Begin with the line that holds "This screenshot has height=451, width=620." and retype through the last line of the listing below, exactly; pictures are not part of the copy.
· · · · ·
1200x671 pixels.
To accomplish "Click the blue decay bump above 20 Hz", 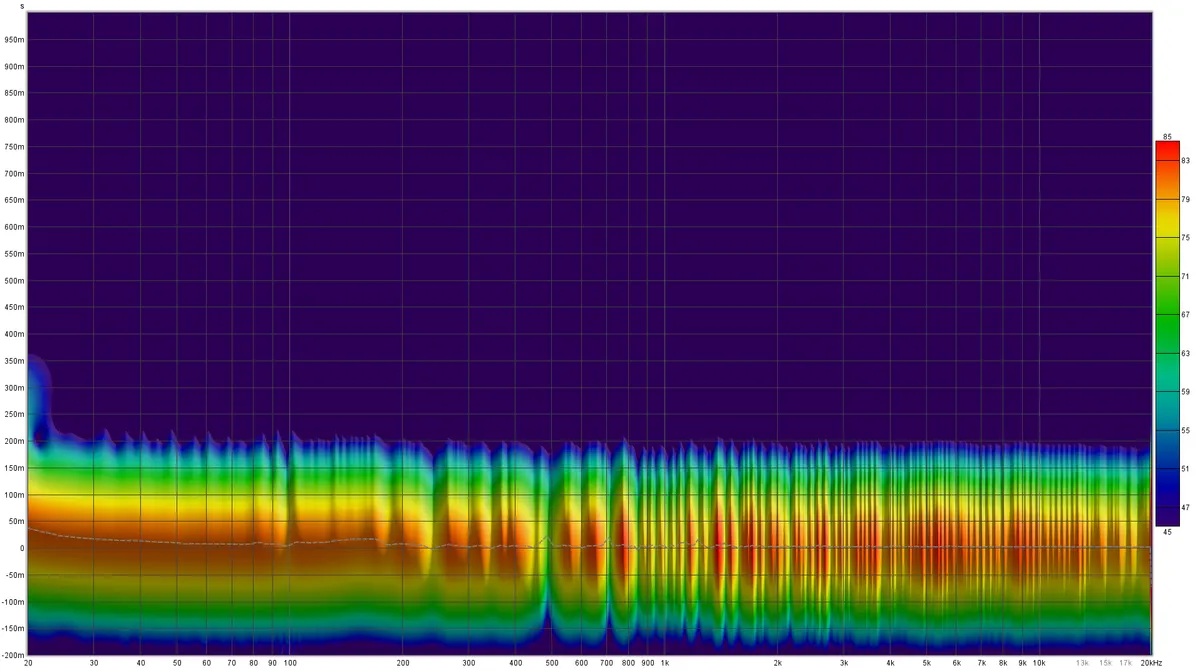I will click(38, 395).
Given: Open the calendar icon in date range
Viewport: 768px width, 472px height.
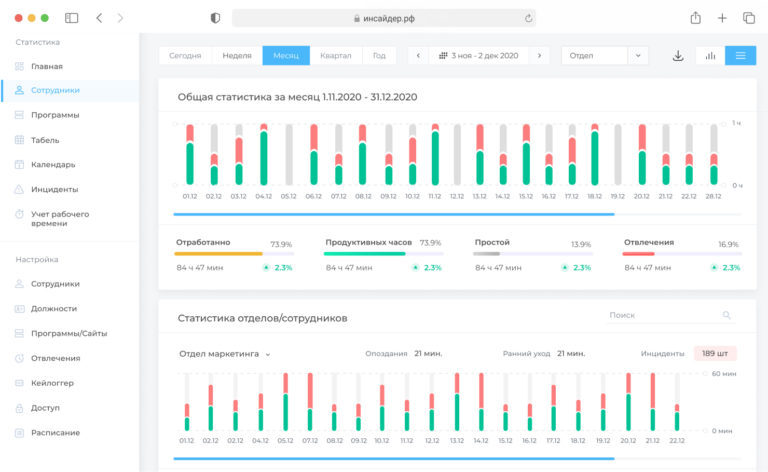Looking at the screenshot, I should point(443,56).

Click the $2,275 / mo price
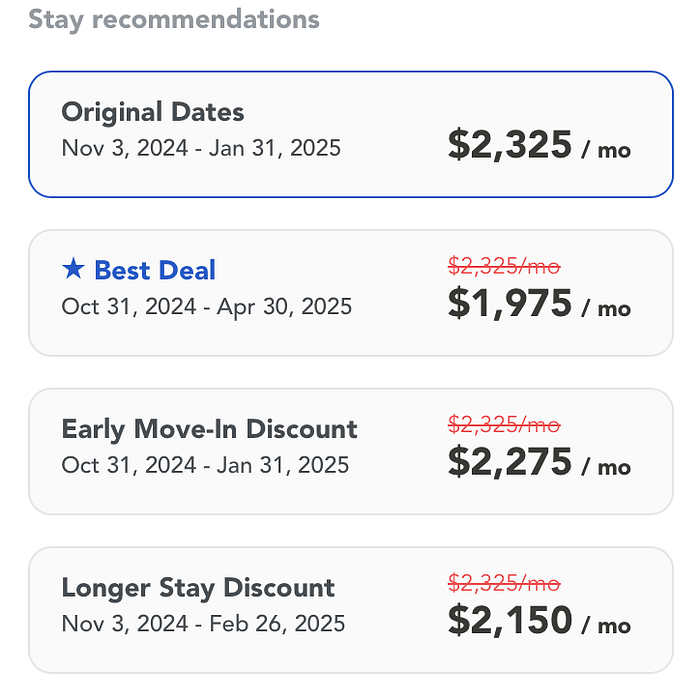click(538, 462)
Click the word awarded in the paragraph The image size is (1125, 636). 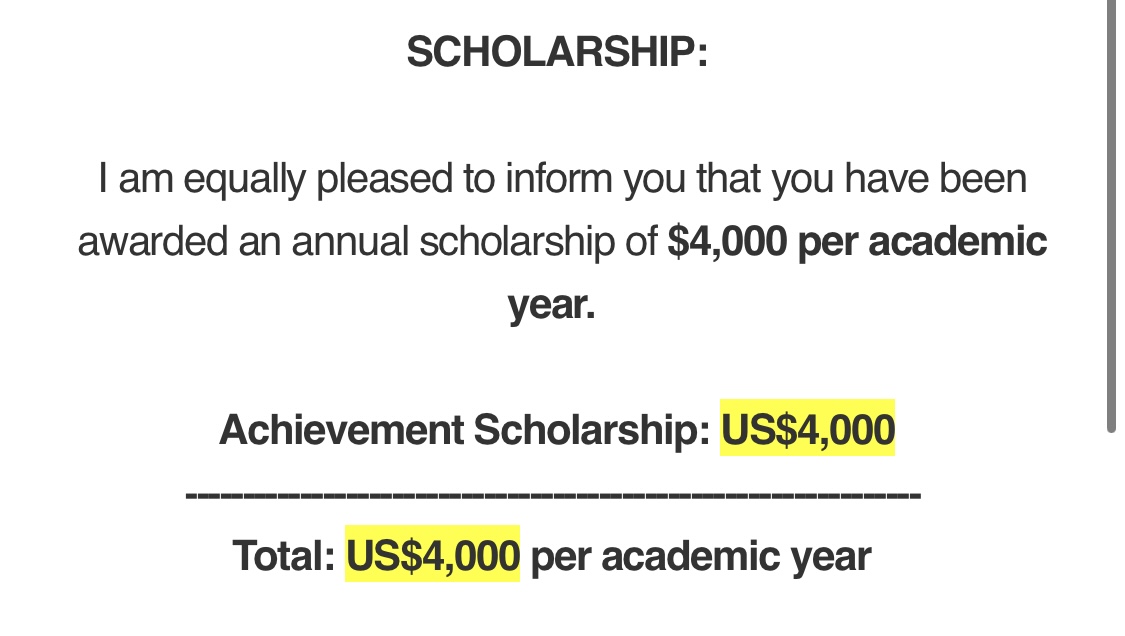153,241
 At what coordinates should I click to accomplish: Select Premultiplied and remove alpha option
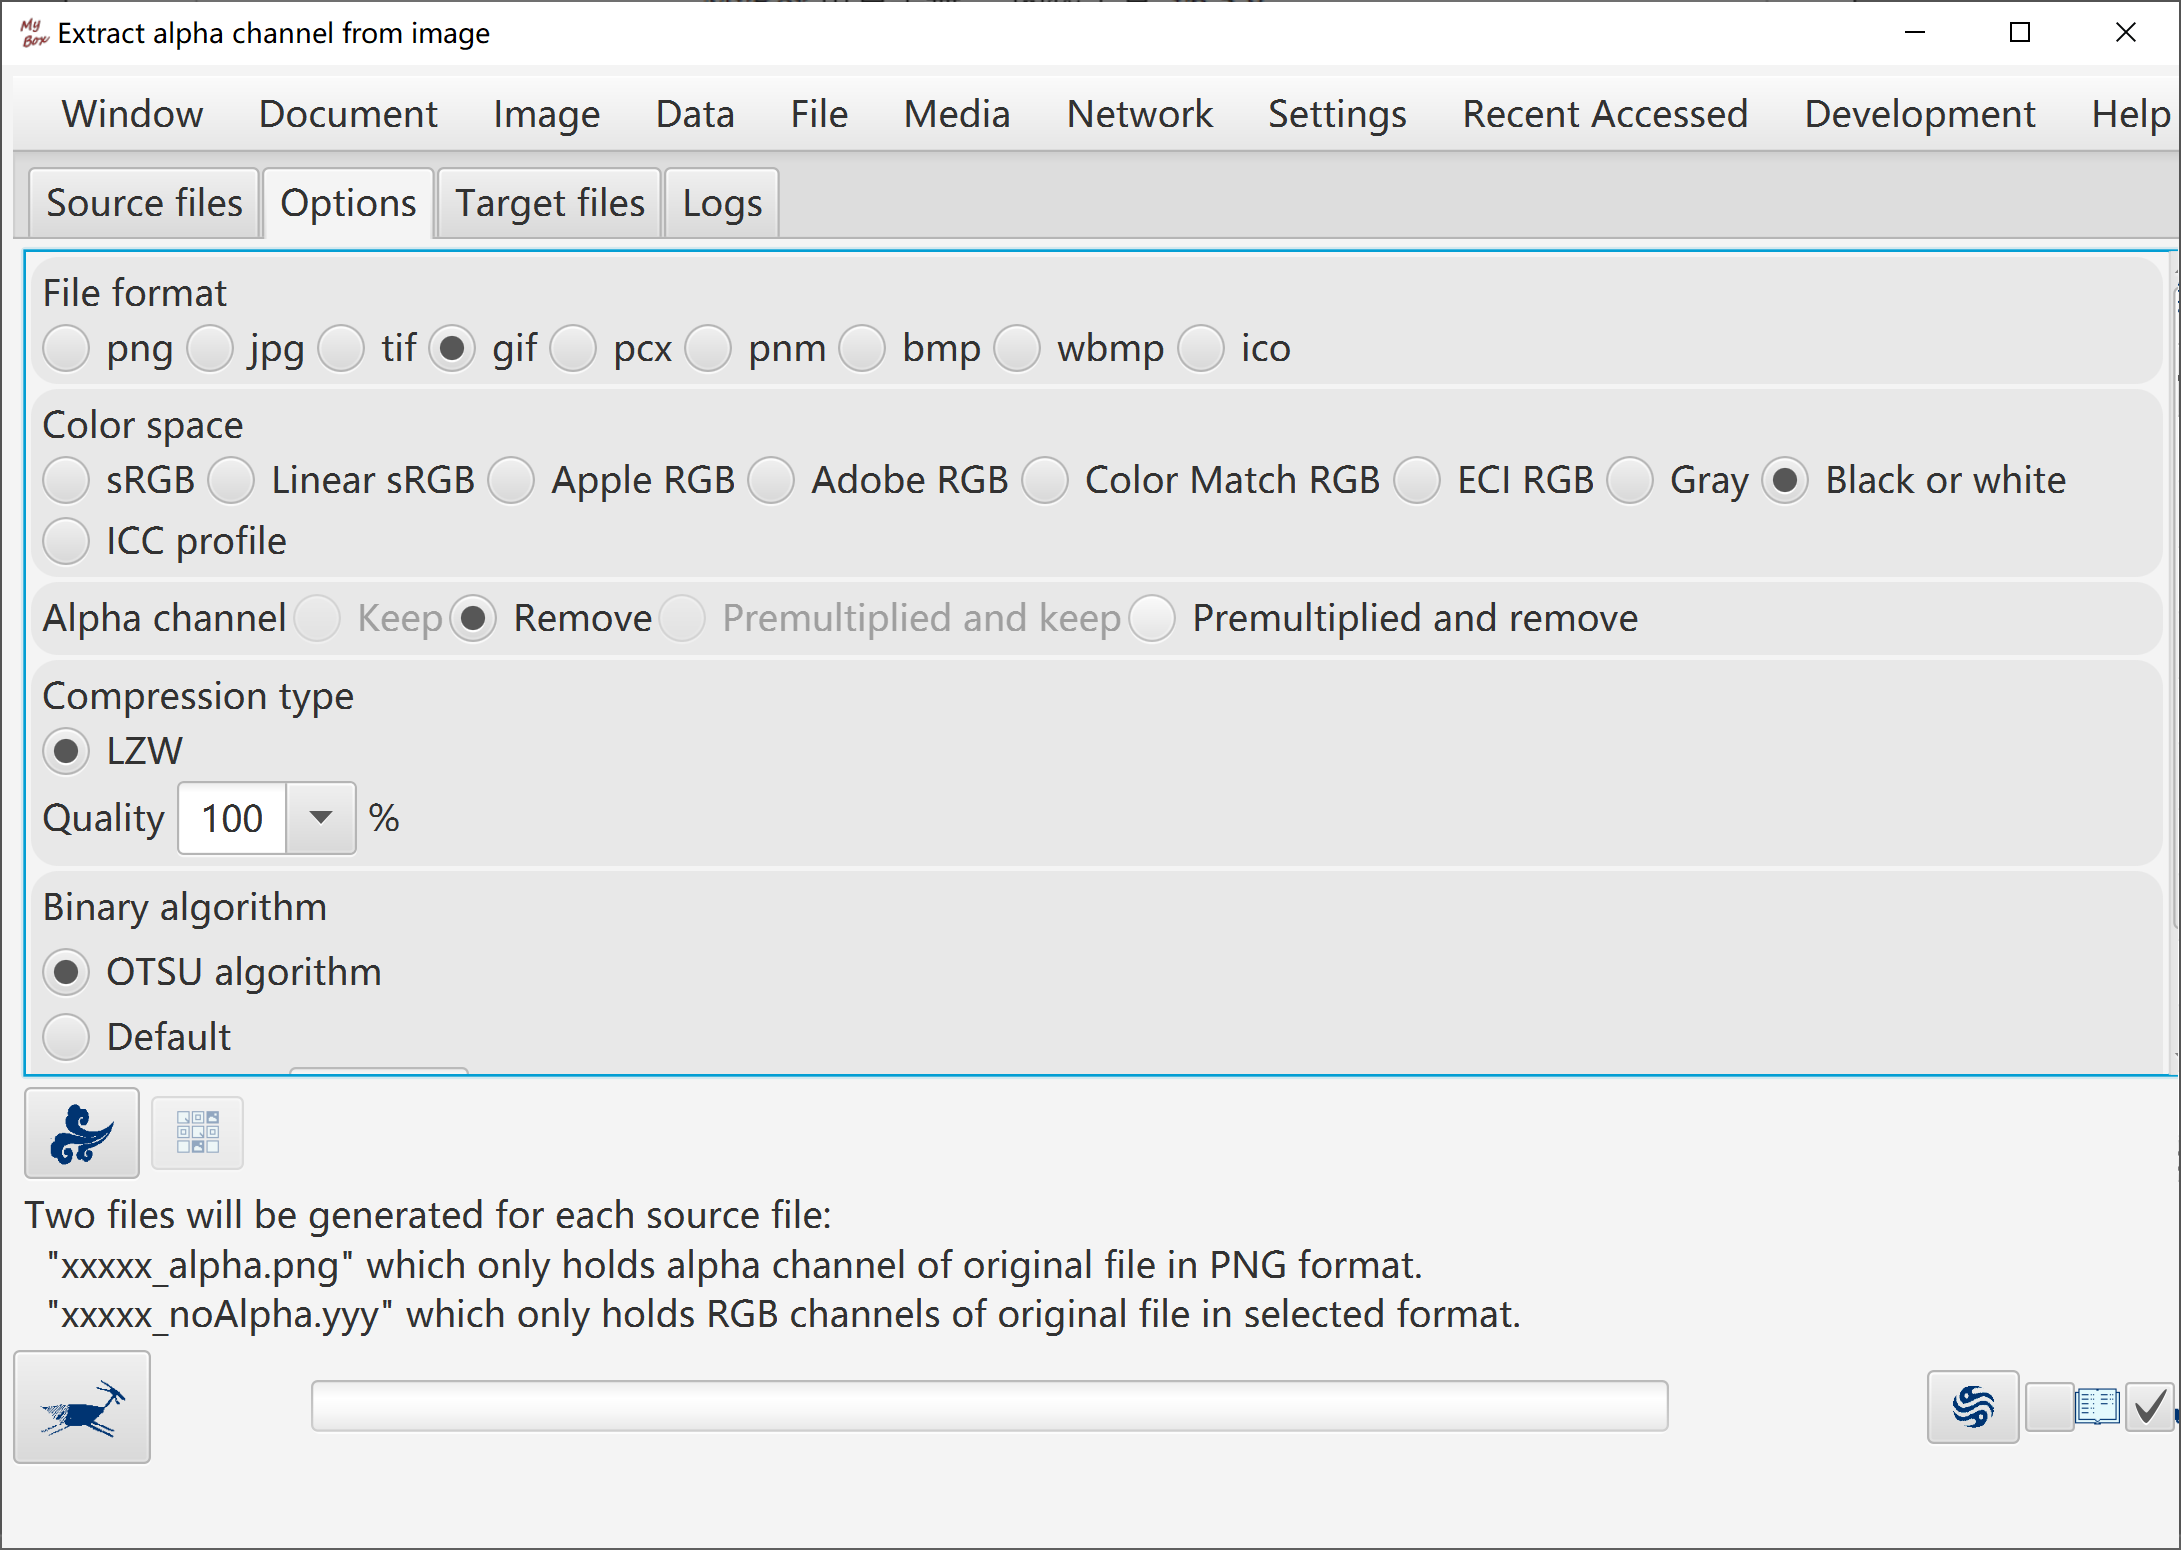coord(1152,618)
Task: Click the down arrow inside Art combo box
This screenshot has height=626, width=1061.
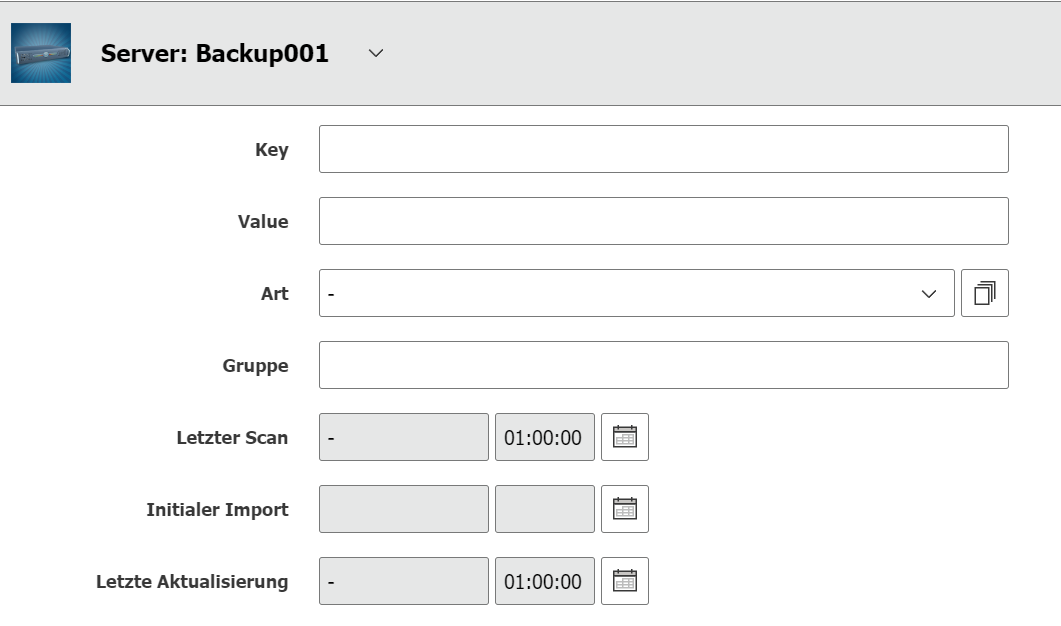Action: [x=929, y=294]
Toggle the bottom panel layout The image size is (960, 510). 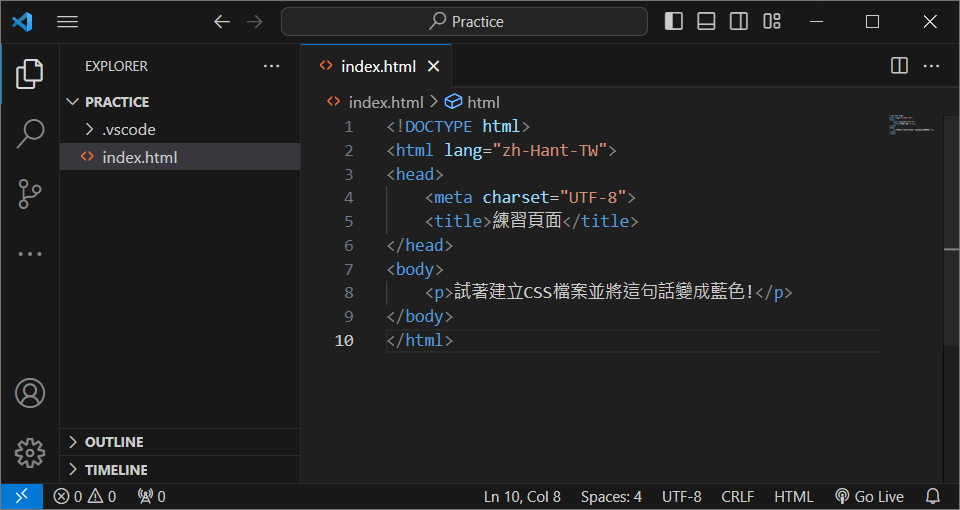coord(706,22)
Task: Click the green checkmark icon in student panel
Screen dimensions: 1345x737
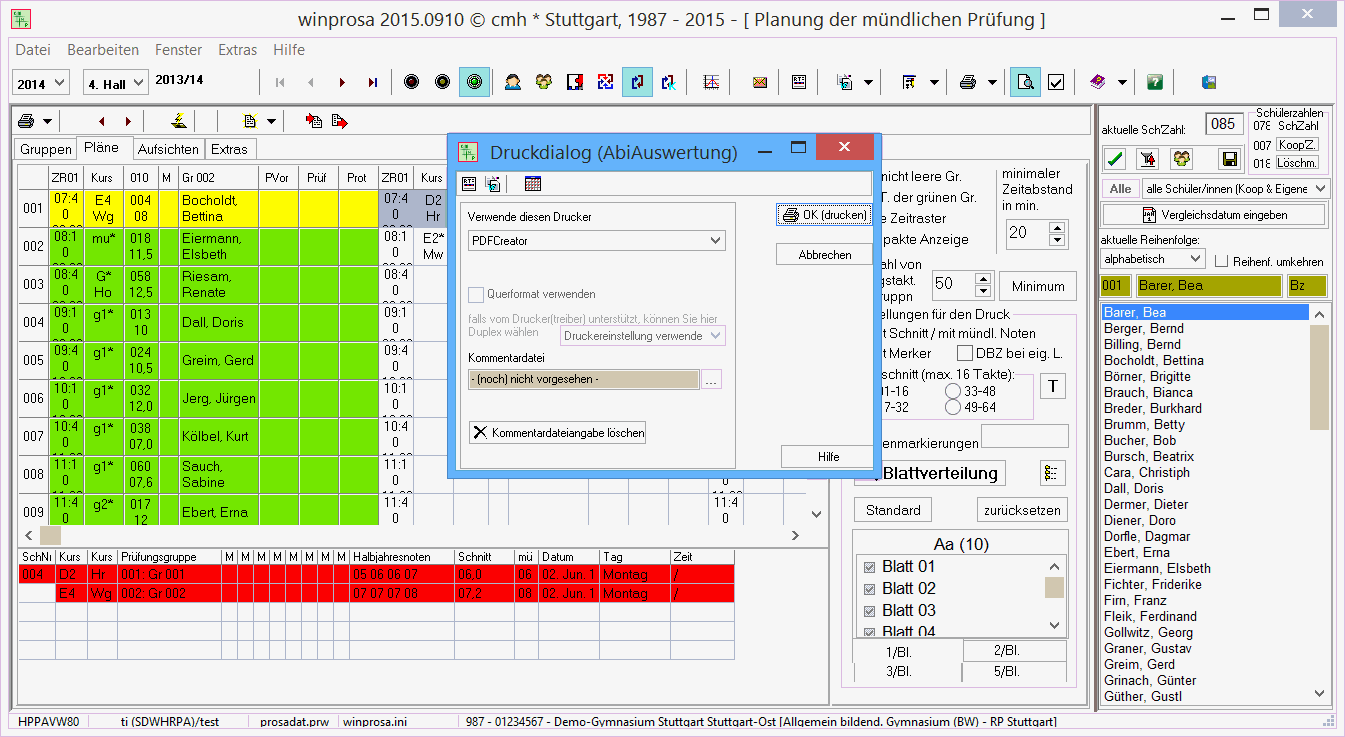Action: pyautogui.click(x=1116, y=158)
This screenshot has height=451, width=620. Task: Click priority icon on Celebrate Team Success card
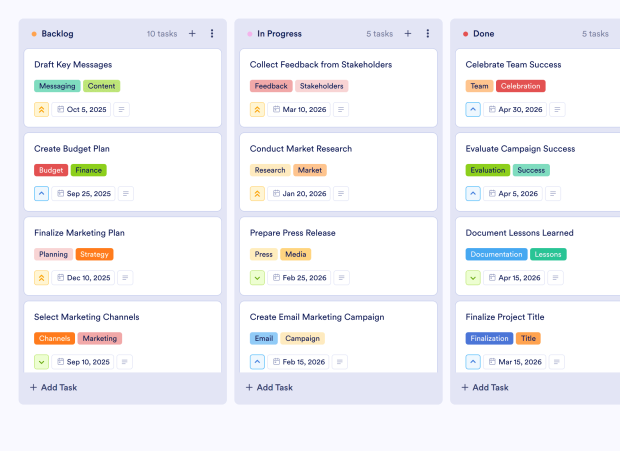473,110
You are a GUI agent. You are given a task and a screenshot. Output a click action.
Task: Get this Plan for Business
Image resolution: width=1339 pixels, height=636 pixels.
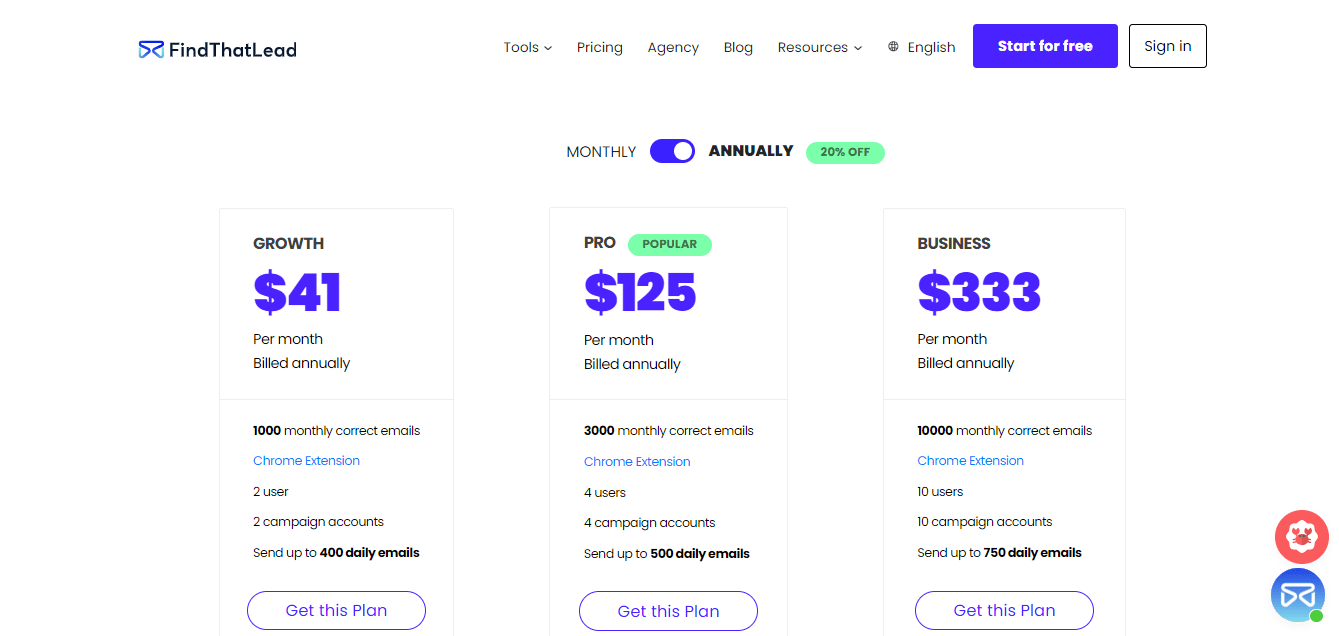pyautogui.click(x=1004, y=610)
· · · · ·
Reply to the task:
This screenshot has height=451, width=620. Task: Click priority icon on Celebrate Team Success card
473,110
You are a GUI agent. You are given a task and a screenshot. Output a click action.
Task: Get this Plan for Business
Image resolution: width=1339 pixels, height=636 pixels.
pyautogui.click(x=1004, y=610)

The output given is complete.